SGX's original goal of being used for DVD DRMs has been deprecated because it turns out people don't keep their BIOS up to date and didn't all get Intel's latest CPUs, making the use of SGX as a client side feature not useful. Turns out it's a lot more useful server-side, and while it had its share of issues (see sgx.fail) Intel addressed these (also see sgx.fail). It can prove your requests are actually being served by the code due to the way the TLS attestation works.
Wikipedia says it's still on Xeons, so not sure what that says. But I agree with the rest of your point, it seems like an oversight to me.
Not an oversight, one of SGX's features is MRENCLAVE measurement, a hash of the code running inside the enclave that can be compared with the value obtained at build time.
Looks neat, but how can you tell the fingerprint the server returns was actually generated by the enclave server, and isn't just a hardcoded response to match the expected signature of the published code (or that you're not talking to compromised box that's simply proxying over a signature from a legit, uncompromised SGX container)?
The enclave fingerprint is generated as part of the attestation.
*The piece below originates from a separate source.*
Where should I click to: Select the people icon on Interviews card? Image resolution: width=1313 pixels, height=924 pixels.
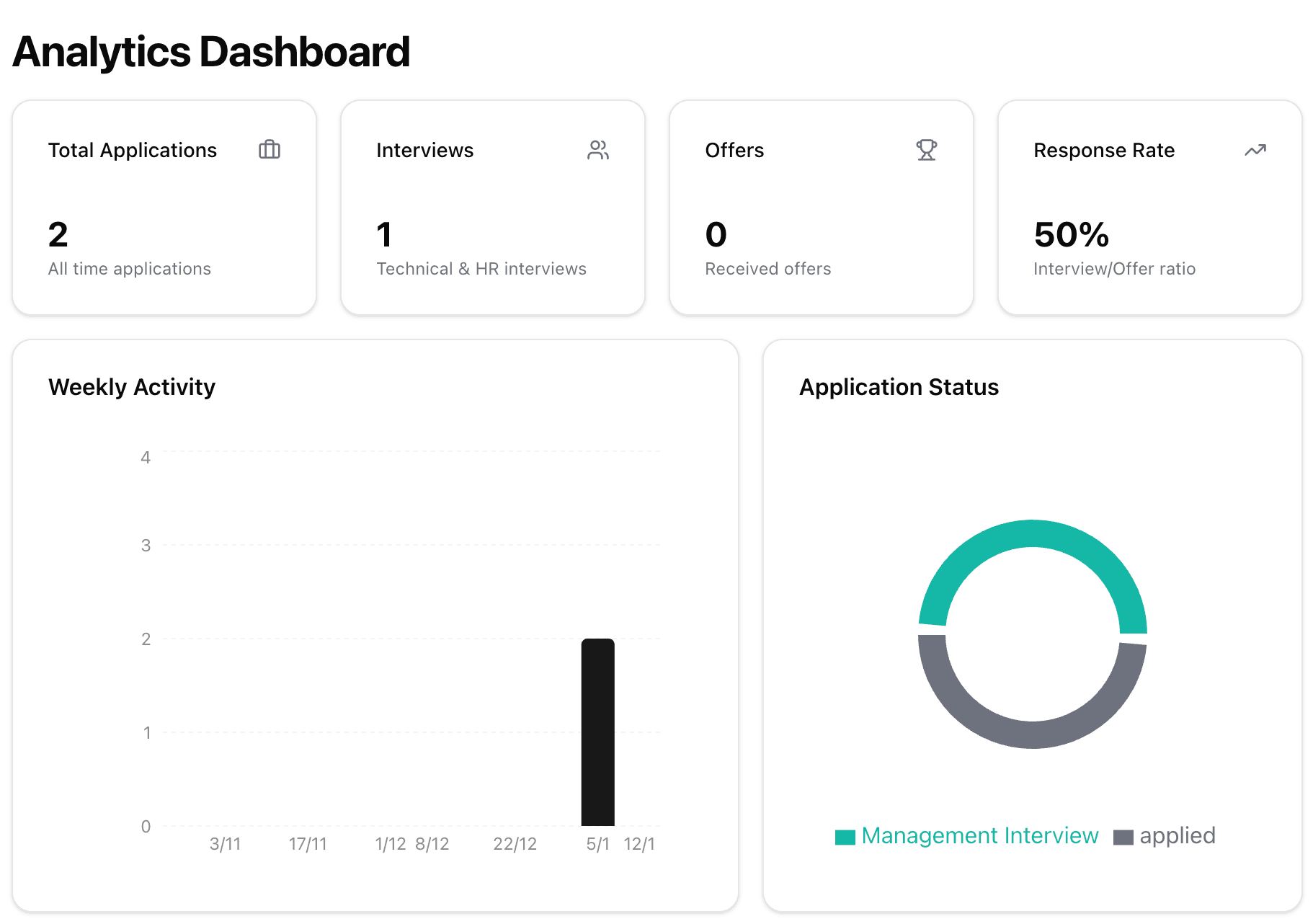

The way this works is the enclave on launch generates a ECDSA key (which only exists inside the enclave and is never stored or transmitted outside). It then passes it to SGX for attestation. SGX generates a payload (the attestation) which itself contains the enclave measured hash (MRENCLAVE) and other details about the CPU (microcode, BIOS, etc). The whole thing has a signature and a stamped certificate that is issued by Intel to the CPU (the CPU and Intel have an exchange at system startup and from times to times where Intel verifies the CPU security, ensures everything is up to date and gives the CPU a certificate).
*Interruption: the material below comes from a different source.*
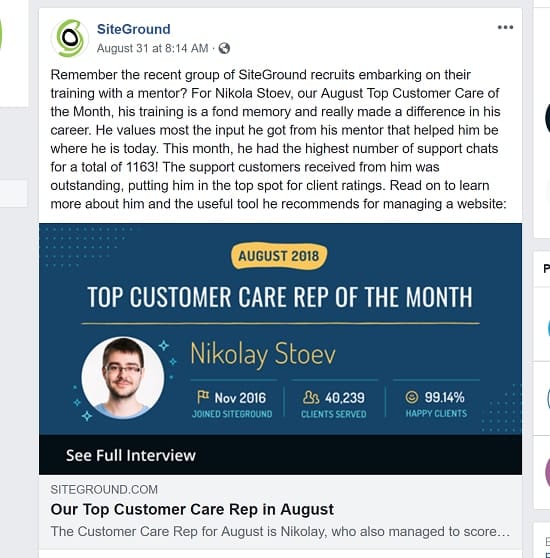
Task: Click the partial green logo in the left sidebar
Action: (1, 35)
Upon connection we extract the attestation from the TLS certificate and verify it (does MRENCLAVE match, is it signed by intel, is the certificate expired, etc) and also of course verify the TLS certificate itself matches the attested public key.
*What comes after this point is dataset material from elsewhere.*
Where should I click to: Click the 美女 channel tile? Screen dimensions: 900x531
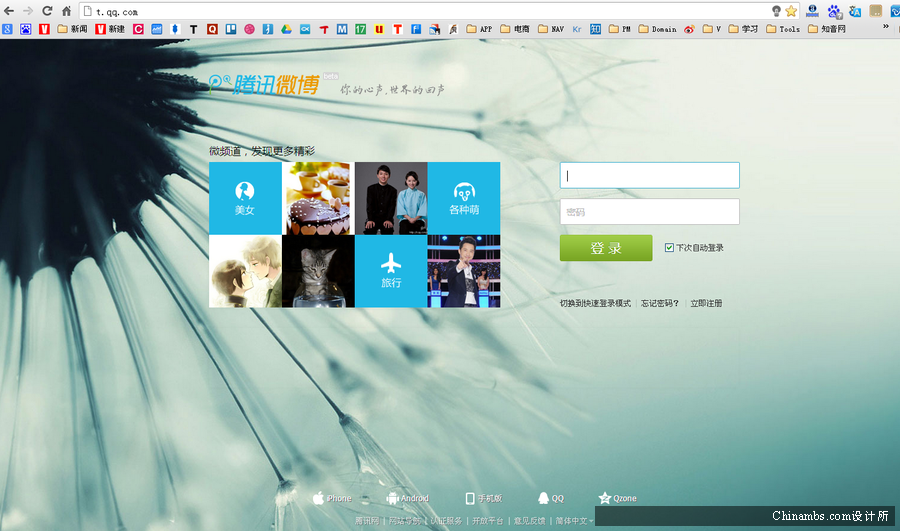245,198

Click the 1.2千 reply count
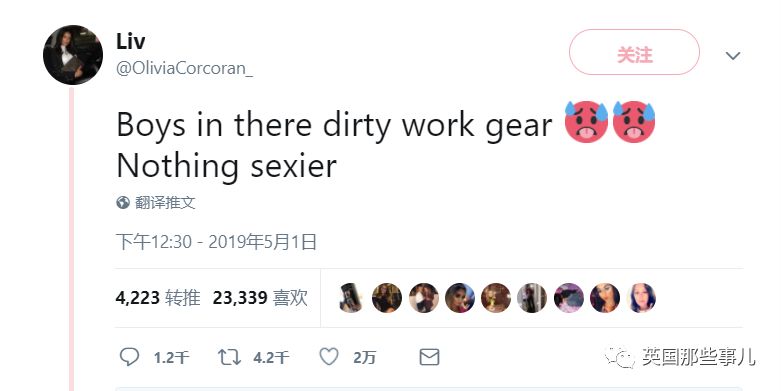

Unless TLS itself is broken or someone manages to exfiltrate the private key from the enclave (which should be impossible unless SGX is broken, but then Intel is supposed to not certify the CPU anymore) the connection is guaranteed to be with a host running the software in question.

> the connection is guaranteed to be with a host running the software in question

a host... not necessarily the one actually serving your request at the moment, and doesn't prove that it's the only machine touching that data. And afaik this only proves the data in the enclave matches a key, and has nothing to do with "connections".

Let me clarify, it guarantees your connection is being served by the enclave itself. The TLS encryption keys are kept inside the enclave, so whatever data is exchanged with the host, it can only be read from within the secure encrypted enclave.
> it guarantees your connection is being served by the enclave itself

Served by an enclave, but there's no guarantee it's the one actually handling your VPN requests at that moment, right?

And even if it was, my understanding is this still wouldn't prevent other network-level devices from monitoring/logging traffic before/after it hits the VPN server.

Saying "we don't log" doesn't mean someone else isn't logging at the network level.

I think SGX also wouldn't protect against kernel-level request logging such as via eBPF or nftables.

The attestation guarantees it's the one serving the request, and the encryption/decryption and NAT occurs inside the enclave so it's definitely private.